__Data__:
* * * * * * *

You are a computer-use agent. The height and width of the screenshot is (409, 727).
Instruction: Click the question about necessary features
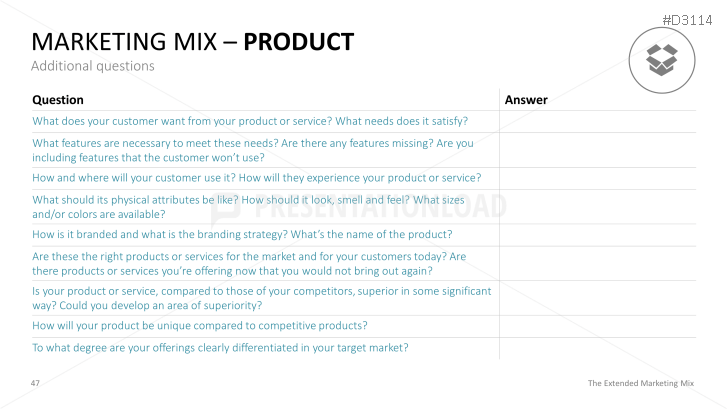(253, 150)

* * * * * * *

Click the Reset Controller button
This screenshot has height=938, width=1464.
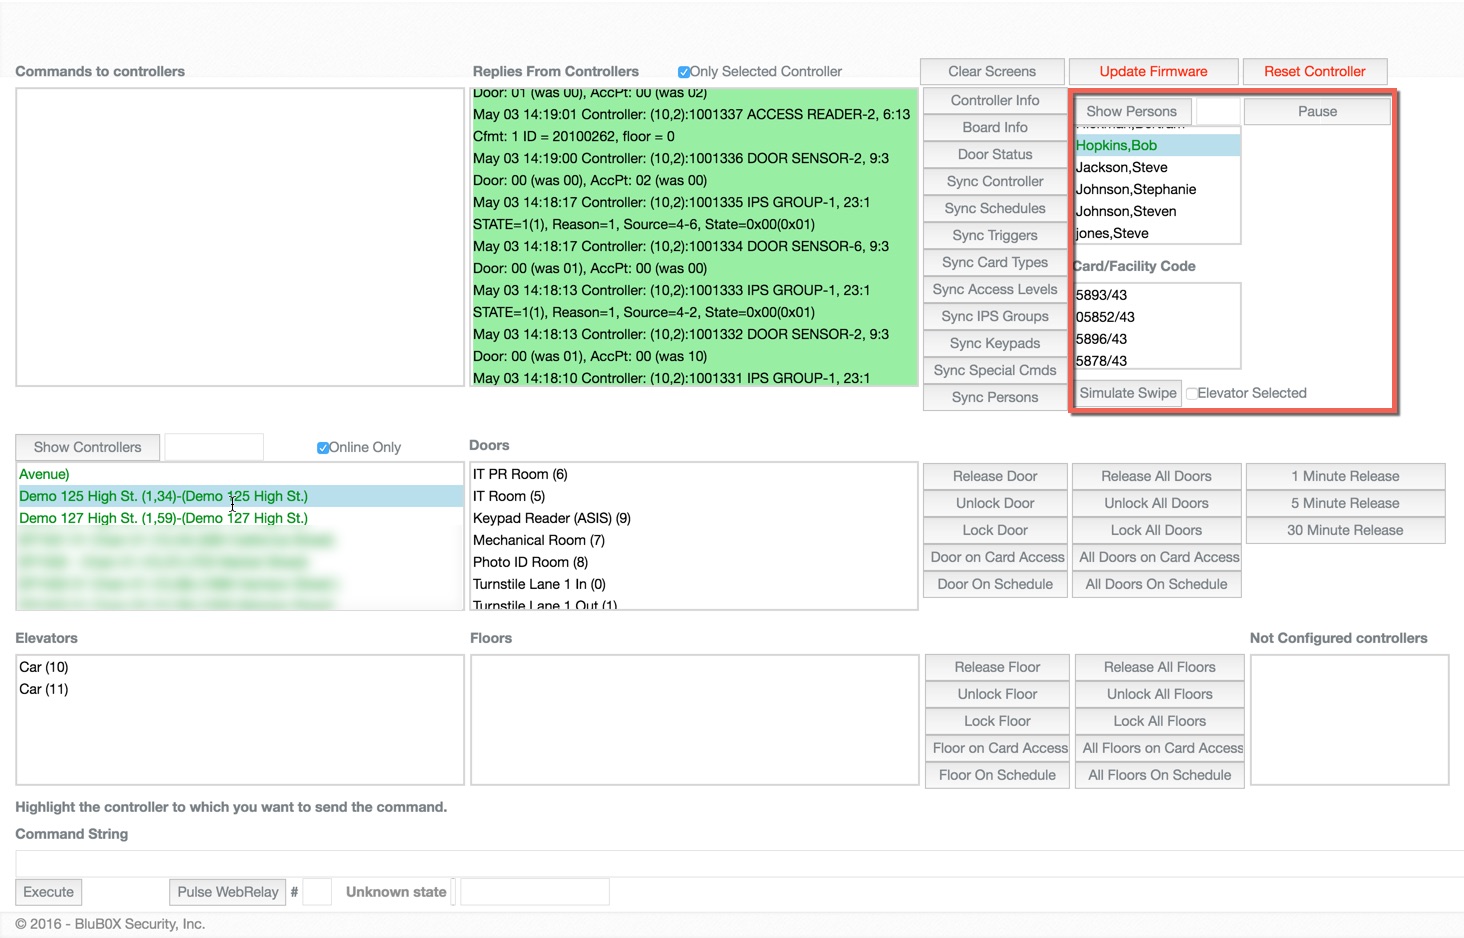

* * * * * * *

__Exercise__:
Look above for the line with "Click the Reset Controller button" and the line with "This screenshot has height=938, width=1464.". Retype those two lines and every line between them exactly, adding nothing.

__Written solution__:
Click the Reset Controller button
This screenshot has height=938, width=1464.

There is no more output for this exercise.